Die Große Freiheit in Hamburg in den Abendstunden (Archivbild). Foto: IMAGO/imagebroker/IMAGO/imageBROKER/Stanislav Belicka

Sollte Prostitution ein legales Gewerbe sein? Und was bringt die Meldepflicht? Das Thema polarisiert wie eh und je. Was aktuell für eine neue Debatte sorgt.

Die Zahl der offiziell registrierten Prostituierten in Deutschland ist nach dem Ende der Corona-Auflagen wieder gestiegen. Wie viele Sexarbeiterinnen es wirklich sind, steht auf einem anderen Blatt: Viele sind illegal tätig. Über die Meldepflicht - und über Prostitution an sich - wird jetzt wieder verstärkt gestritten.

 

Zum Jahresende 2022 waren bei den Behörden 28 280 Prostituierte gemeldet. Das waren 19 Prozent mehr als im Vorjahr, wie das Statistische Bundesamt am Freitag in Wiesbaden mitteilte. „Ursächlich für den Anstieg dürfte der vollständige Wegfall der Corona-Auflagen bis zum April 2022 sein“, ordneten die Statistiker ein. Ende 2019 - vor der Corona-Pandemie - waren 40 370 Prostituierte gemeldet.

Seit Einführung des Prostitutionsgesetzes 2002 ist Prostitution in Deutschland nicht mehr sittenwidrig, sondern gilt als normales Gewerbe. Ein Prostituiertenschutzgesetz schreibt seit 2017 zudem vor, dass Bordelle eine Betriebserlaubnis benötigen. Prostituierte sind verpflichtet, ihre Tätigkeit anzumelden und regelmäßig zur Gesundheitsberatung zu gehen.

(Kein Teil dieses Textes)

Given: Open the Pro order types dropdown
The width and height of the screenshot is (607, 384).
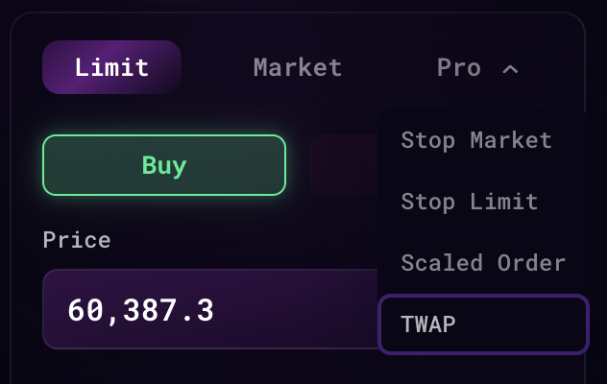Looking at the screenshot, I should point(476,67).
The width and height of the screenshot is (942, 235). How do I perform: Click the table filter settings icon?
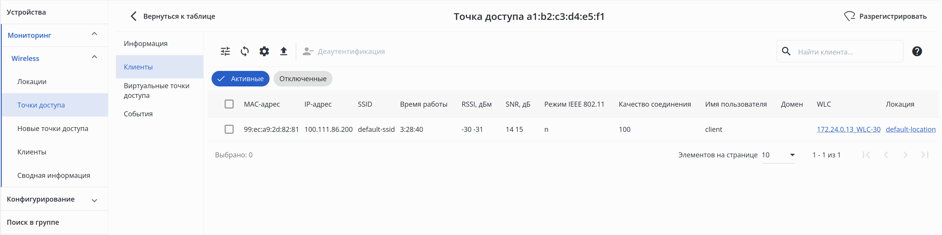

Warum die Statistiken nur bedingt aussagekräftig sind

Ende 2022 hatten in Deutschland 2310 „Prostitutionsgewerbe“ eine solche Erlaubnis. Ein Jahr zuvor waren es 2290 gewesen. 2019 lag die Zahl mit 2170 sogar noch niedriger. Die Zahlen bilden aber nur einen Teil des Marktes ab: „Nicht angemeldete Gewerbe und Prostituierte werden in der Statistik nicht erfasst“, betonen die Statistiker.

Wie viele Sexarbeiterinnen es wirklich gibt, weiß niemand. Unionsfraktionsvize Dorothee Bär nannte diese Woche in der „Bild“-Zeitung die Zahl 250 000. Die Organisation Doña Carmen, die sich für die Rechte von Sexarbeiterinnen einsetzt, geht realistisch von 90 000 aus. Der Verband deutscher Laufhäuser schätzt die Zahl auf maximal 60 000. Die weitaus meisten Prostituierten arbeiteten in illegalen Wohnungen, Hotels und dem unerlaubten Straßenstrich.

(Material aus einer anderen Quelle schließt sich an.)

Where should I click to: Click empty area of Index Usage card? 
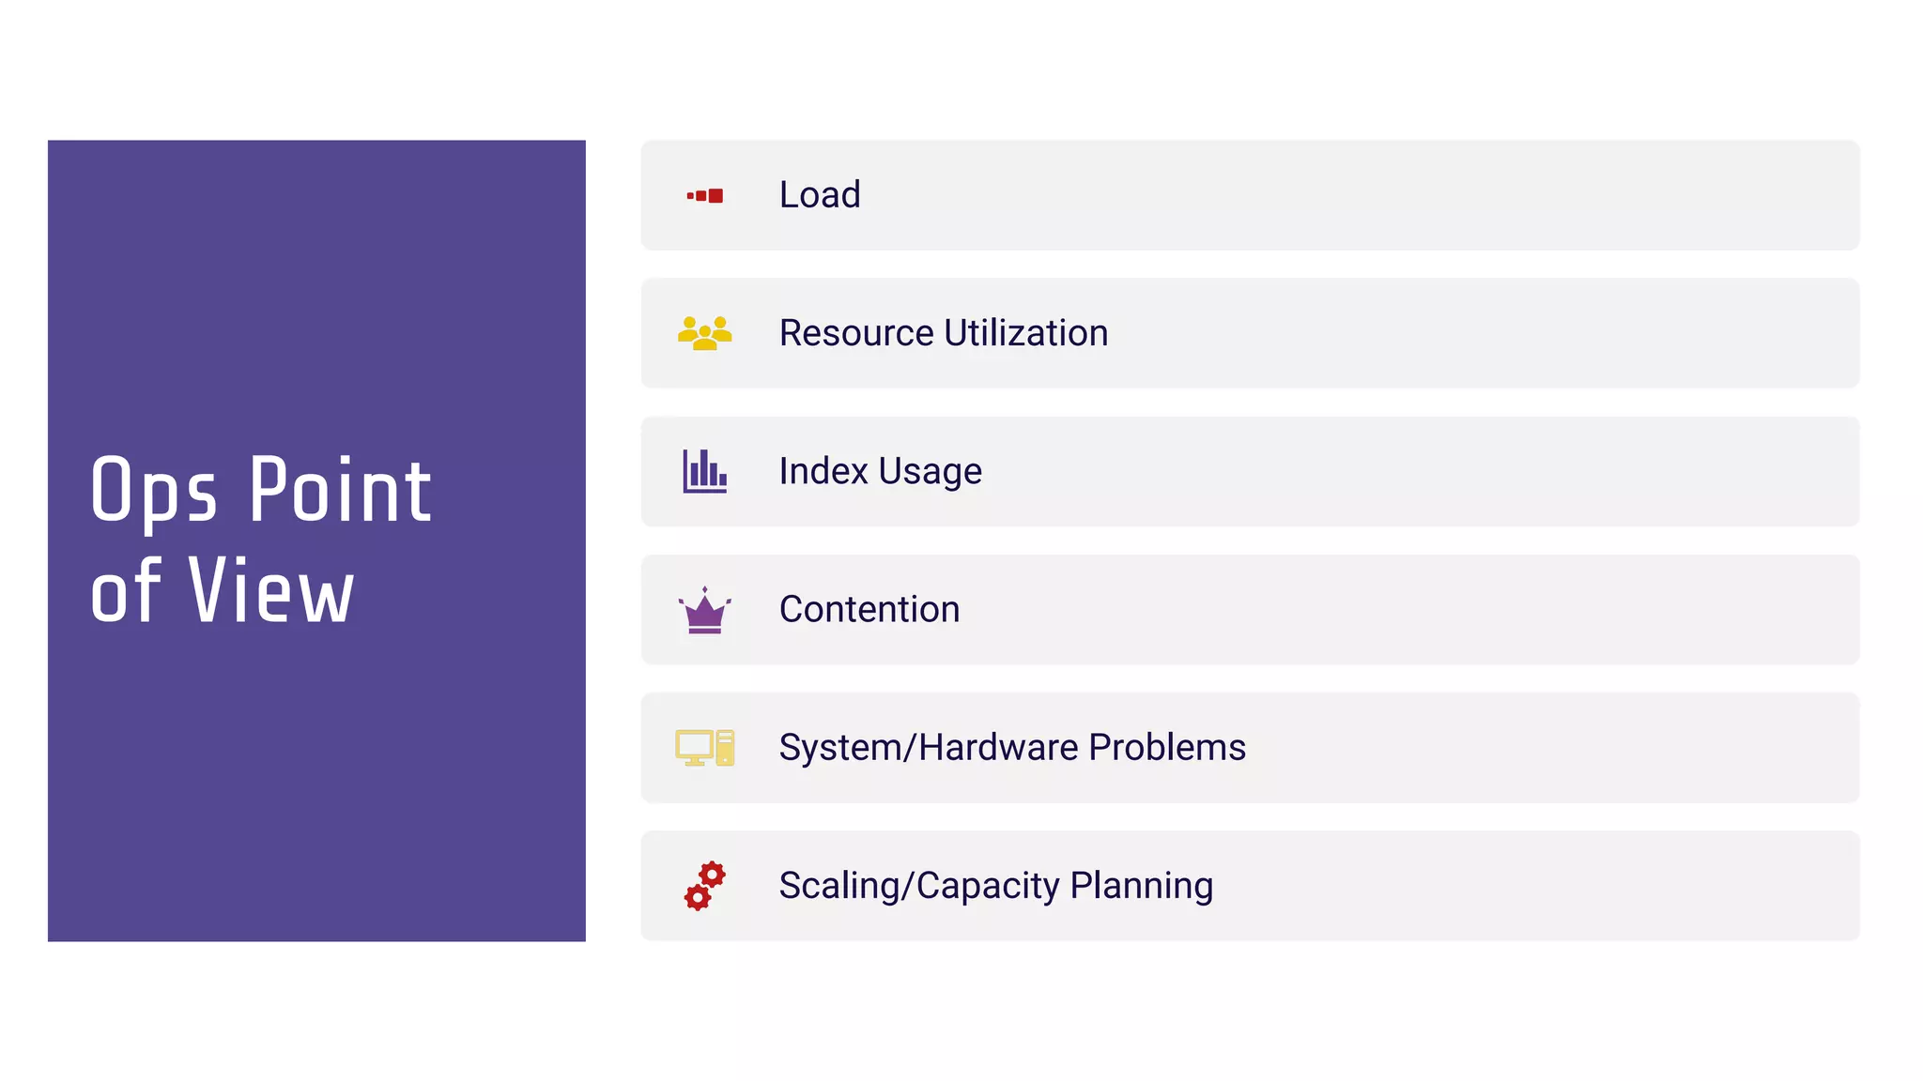[x=1408, y=471]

Doña Carmen findet die Statistik „völlig unbrauchbar“: Schon allein wegen der erheblichen Fluktuation im Gewebe sei die Zahl an einem Stichtag stets zu niedrig. Die systematisch zu niedrigen Zahlen provozierten „wild ins Kraut schießende Spekulationen über angeblich Hunderttausende illegal anschaffender Frauen“.

CSU-Politikerin will Verbot von Prostitution

Tatsächlich ist in dieser Woche die Debatte über Prostitution neu entflammt. Unionspolitikerin Bär plädierte in der „Bild“ dafür, den Kauf von Sex in Deutschland zu verbieten, um betroffene Frauen besser zu schützen. „Die Situation von Prostituierten in Deutschland ist dramatisch. Wir brauchen dringend einen Paradigmen-Wechsel: ein Sexkauf-Verbot in Deutschland“, sagte die CSU-Politikerin.

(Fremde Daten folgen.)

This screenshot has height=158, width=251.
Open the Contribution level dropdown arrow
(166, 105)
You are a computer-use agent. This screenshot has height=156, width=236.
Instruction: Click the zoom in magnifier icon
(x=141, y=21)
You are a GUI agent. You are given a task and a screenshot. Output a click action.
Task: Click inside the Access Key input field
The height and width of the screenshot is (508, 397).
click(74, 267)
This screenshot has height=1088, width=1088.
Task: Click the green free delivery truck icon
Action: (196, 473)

„Deutschland hat sich zum Bordell Europas entwickelt“, sagte Bär. Die meisten kämen aus dem Ausland. Laut Bundesamt hatten zum Stichtag 18 Prozent der Prostituierten die deutsche Staatsangehörigkeit. Die drei häufigsten ausländischen Nationalitäten waren rumänisch (35 Prozent), bulgarisch (11 Prozent) und spanisch (6 Prozent). Deutlich gestiegen ist die Zahl der gemeldeten Prostituierten aus der Ukraine: von 180 Ende 2021 auf 470 Ende 2022.

Bär spricht sich für die Einführung des „Nordischen Modells“ aus. Dabei werden - wie in Schweden und Norwegen, aber auch in Frankreich - Käufer von Sexdiensten bestraft werden. Und nicht die Prostituierten.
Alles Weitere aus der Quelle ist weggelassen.